Lab rats' in space
Lab rats' in space
Atlantis and Mir did an intimately interlocked fandango for 5 days, and its crew of 6 Americans and 4 Russians sprinted through an impeccably and precisely scheduled series of 28 experiments, 15 of them aboard the Atlantis shuttle: the Atlantis' 60-feet-long bay carried a huge (by spartan extraterrestrial standards) laboratory called the Spacelab, chock-a-block with biomedical gear. Plus, a new Russian module, christened Spektr with typical Russian black humour, hung like a limpet on the Mir carrying 1,600 pounds of American biomedical research instruments.
America's current space agenda echoes the scientific flavour of the '90s: biomedical research till you bust. The least problematic of this research is the question of how to handle, perhaps repair, a human body that develops complications in, and due to, free-fall. In the absence of experience, no one knows whether surgery -- or even routine diagnosis -- can be performed in free-fall.

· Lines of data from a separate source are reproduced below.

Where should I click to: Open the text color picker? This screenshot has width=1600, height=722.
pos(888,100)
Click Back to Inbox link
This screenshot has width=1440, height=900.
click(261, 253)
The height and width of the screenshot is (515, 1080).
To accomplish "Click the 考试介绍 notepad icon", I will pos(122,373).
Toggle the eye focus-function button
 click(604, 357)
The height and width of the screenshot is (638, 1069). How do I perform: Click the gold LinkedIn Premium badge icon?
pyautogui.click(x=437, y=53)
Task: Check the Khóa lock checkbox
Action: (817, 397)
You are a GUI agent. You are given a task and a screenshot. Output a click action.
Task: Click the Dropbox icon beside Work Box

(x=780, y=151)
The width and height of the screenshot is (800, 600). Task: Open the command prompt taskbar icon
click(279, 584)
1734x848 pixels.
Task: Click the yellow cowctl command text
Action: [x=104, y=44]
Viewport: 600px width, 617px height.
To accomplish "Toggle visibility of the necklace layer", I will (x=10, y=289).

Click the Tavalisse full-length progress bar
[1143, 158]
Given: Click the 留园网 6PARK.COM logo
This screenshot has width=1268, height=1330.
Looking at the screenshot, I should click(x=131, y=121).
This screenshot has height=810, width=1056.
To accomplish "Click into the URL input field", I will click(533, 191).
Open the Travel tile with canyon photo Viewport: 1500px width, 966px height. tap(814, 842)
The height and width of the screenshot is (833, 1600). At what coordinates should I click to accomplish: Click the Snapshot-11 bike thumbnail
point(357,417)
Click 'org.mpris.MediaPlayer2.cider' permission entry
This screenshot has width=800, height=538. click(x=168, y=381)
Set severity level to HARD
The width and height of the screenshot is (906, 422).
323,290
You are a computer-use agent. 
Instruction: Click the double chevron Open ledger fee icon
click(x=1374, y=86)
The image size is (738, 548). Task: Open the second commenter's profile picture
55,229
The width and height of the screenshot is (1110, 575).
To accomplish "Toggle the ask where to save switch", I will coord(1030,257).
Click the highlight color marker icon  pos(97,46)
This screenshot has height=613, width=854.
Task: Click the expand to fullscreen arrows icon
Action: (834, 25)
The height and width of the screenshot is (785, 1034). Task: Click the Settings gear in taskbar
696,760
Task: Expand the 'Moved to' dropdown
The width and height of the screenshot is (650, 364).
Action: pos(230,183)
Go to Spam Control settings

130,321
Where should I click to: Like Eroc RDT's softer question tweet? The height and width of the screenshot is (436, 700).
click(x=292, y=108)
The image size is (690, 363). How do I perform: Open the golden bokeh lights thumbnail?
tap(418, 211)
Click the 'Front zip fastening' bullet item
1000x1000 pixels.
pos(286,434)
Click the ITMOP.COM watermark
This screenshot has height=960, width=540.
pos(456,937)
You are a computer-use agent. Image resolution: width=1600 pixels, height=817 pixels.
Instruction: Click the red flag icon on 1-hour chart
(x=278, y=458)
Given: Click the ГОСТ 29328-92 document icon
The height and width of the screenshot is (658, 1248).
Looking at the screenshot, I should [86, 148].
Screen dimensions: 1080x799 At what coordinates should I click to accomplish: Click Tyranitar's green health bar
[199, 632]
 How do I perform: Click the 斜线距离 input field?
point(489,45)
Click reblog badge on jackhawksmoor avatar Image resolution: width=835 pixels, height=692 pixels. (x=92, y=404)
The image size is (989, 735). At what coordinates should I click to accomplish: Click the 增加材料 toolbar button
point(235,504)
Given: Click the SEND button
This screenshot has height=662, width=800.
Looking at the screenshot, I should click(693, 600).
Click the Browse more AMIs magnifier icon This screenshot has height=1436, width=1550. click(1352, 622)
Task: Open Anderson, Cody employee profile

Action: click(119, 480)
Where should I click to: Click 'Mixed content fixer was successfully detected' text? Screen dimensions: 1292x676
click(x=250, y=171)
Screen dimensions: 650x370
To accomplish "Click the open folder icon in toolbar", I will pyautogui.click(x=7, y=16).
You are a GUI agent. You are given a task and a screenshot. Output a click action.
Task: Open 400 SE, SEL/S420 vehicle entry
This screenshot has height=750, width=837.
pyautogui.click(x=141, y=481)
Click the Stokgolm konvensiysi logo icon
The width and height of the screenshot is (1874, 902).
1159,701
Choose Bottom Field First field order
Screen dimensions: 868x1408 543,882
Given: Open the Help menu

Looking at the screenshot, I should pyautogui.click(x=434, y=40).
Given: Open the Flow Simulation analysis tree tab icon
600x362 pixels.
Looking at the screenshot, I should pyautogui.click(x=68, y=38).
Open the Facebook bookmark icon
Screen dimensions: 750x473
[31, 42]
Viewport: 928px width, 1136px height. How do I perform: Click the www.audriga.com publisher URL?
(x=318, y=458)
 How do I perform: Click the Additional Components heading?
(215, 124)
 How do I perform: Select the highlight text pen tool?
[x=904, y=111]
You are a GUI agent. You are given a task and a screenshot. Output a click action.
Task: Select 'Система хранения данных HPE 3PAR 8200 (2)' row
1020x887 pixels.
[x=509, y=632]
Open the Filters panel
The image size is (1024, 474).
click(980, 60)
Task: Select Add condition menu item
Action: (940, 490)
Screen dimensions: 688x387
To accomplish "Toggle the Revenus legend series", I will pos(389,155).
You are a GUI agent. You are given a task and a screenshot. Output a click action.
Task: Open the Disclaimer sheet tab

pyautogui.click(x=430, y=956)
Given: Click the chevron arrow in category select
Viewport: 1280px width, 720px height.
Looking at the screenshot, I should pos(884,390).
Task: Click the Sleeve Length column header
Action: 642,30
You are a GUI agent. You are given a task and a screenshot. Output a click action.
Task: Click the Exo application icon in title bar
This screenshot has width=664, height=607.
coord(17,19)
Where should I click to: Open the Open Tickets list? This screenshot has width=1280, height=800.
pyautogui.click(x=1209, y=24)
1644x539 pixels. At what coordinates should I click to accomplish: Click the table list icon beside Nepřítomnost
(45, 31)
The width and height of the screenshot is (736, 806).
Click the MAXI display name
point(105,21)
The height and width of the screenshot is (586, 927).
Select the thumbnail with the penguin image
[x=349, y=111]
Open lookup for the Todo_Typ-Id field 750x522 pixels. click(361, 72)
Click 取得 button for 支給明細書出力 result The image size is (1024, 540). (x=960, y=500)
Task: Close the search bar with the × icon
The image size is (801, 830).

Norm Thagard, the American astronaut who spent 100 days in Mir and returned aboard the shuttle, felt like a pincushion: he had spent hours with sensors attached to his skin while an ECG machine, among other mechanical sentinels, monitored his palpitations.
Of especial piquancy were 2 experiments on Mir -- incubating and greenhousing: the chicken eggs hatched but the little fluffballs spun like dervishes; and the stems of seedlings did yearn towards light but their roots splayed out every which way. Farming for sustenance in space could be a problem, and without in-craft food-growing, the 3-year-long round trip to Mars might as well be grounded.